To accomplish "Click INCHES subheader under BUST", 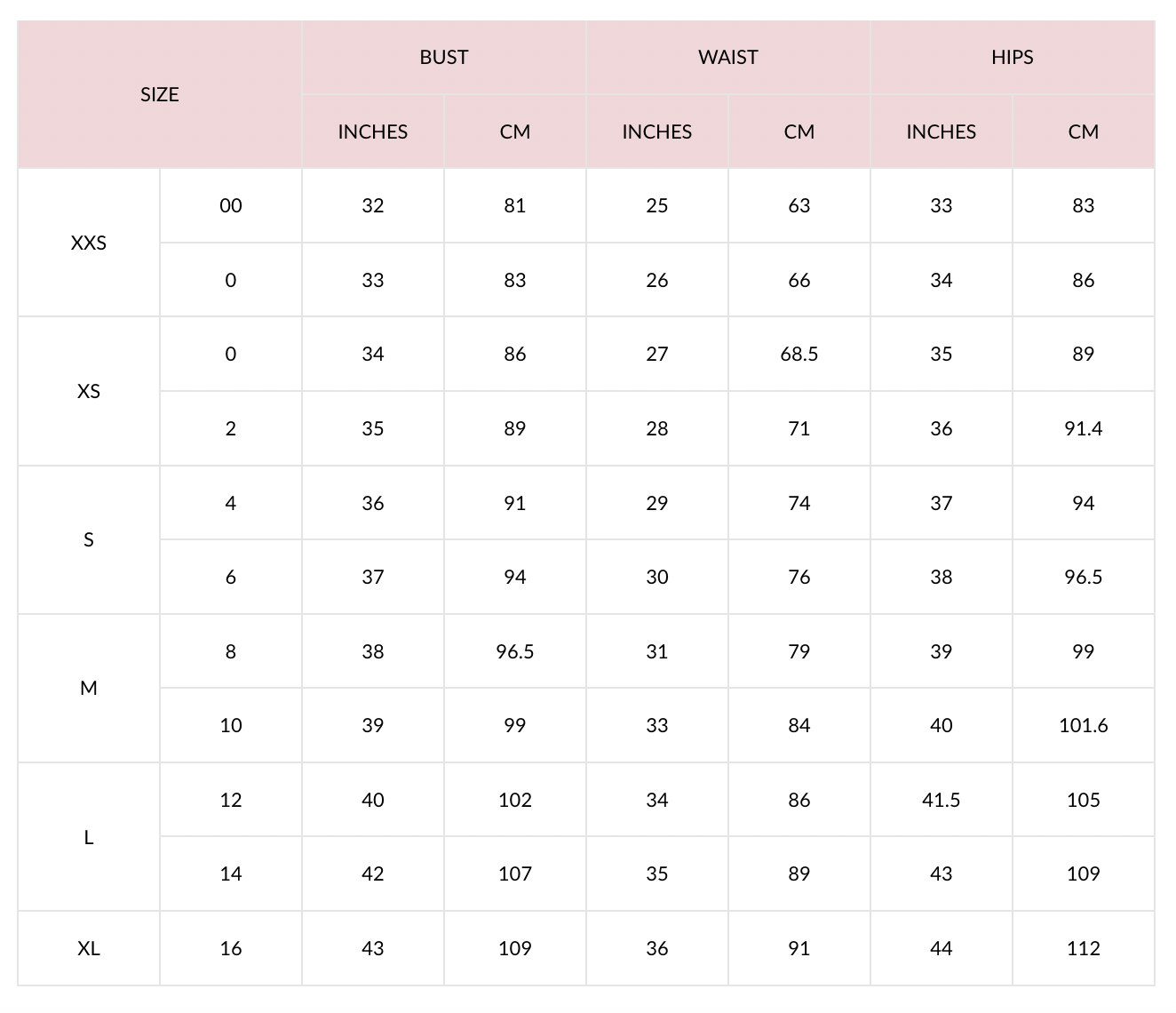I will pyautogui.click(x=372, y=132).
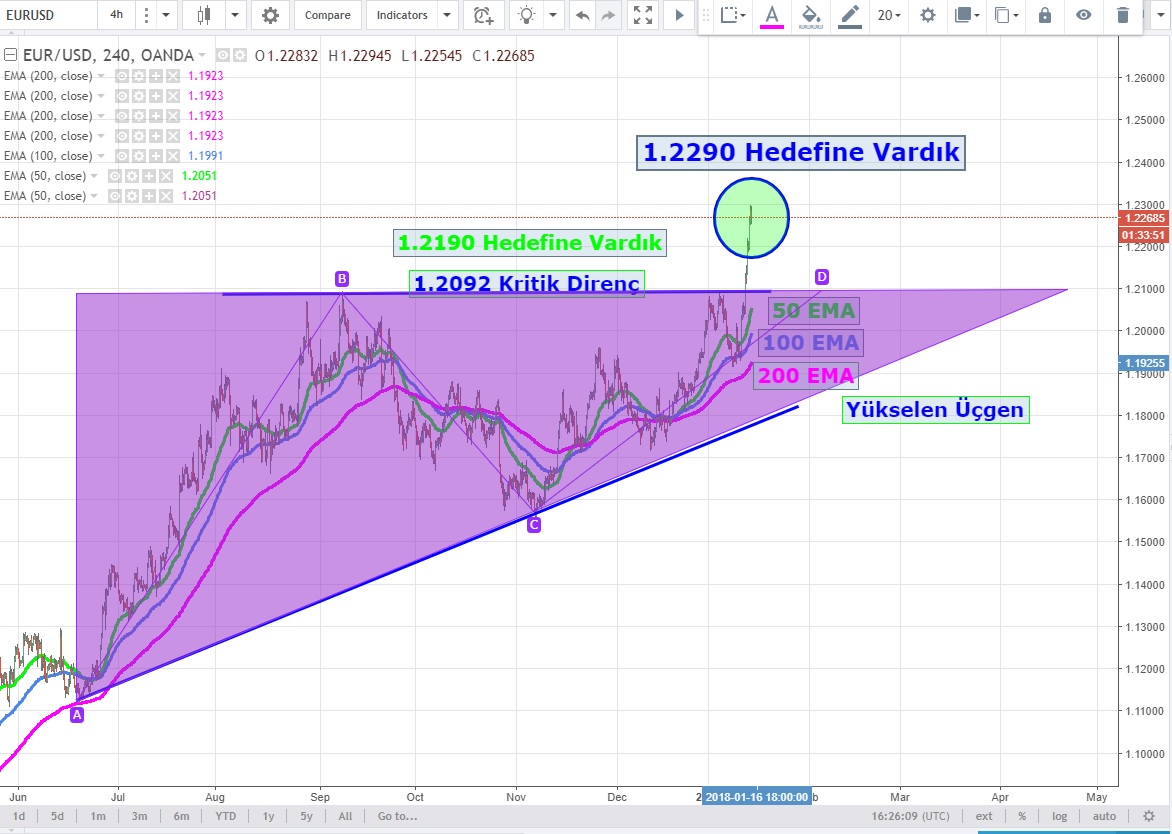Viewport: 1172px width, 834px height.
Task: Click the Go to... button
Action: (x=397, y=816)
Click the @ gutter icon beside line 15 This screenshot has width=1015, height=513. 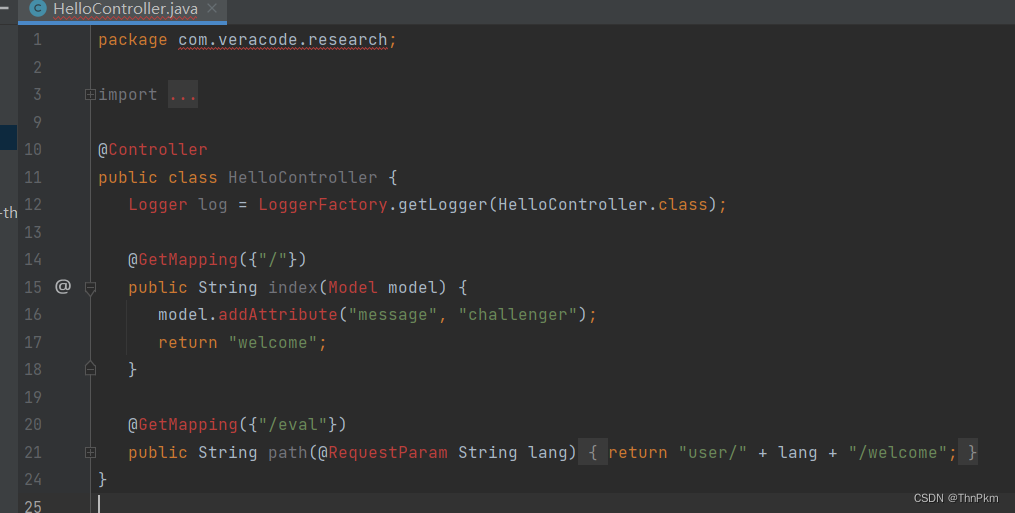tap(63, 286)
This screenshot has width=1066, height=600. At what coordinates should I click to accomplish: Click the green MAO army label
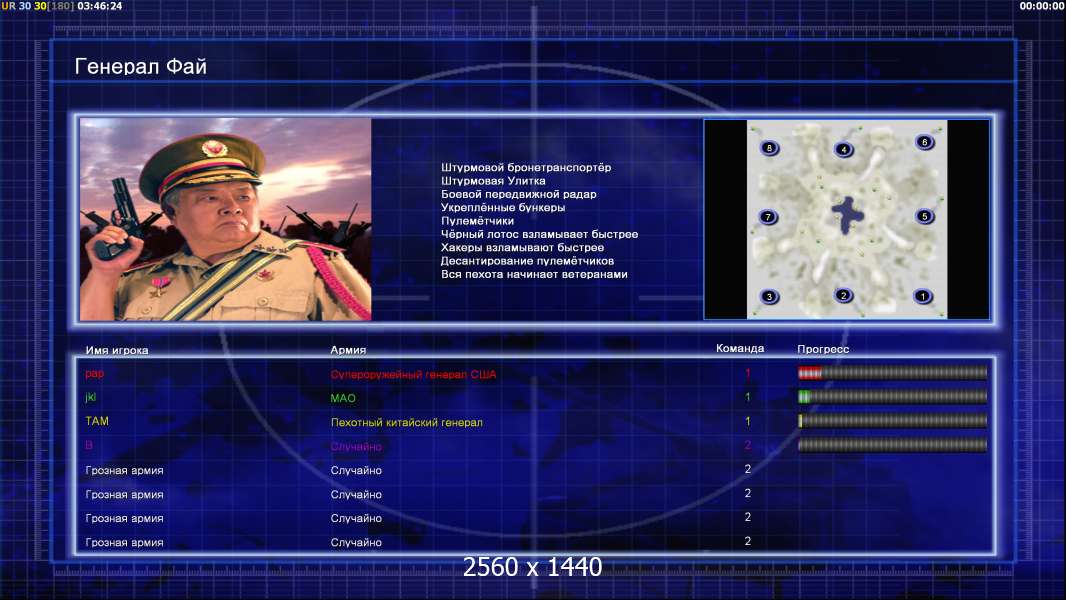click(x=343, y=398)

**TASK INSTRUCTIONS:** Set down, word for word, the line that holds "This screenshot has width=1066, height=600." and all lines after it to the end of the entries above, but not the pictures.

**OUTPUT OF THE TASK:**
This screenshot has width=1066, height=600. At what coordinates should I click to accomplish: Click the green MAO army label
click(x=343, y=398)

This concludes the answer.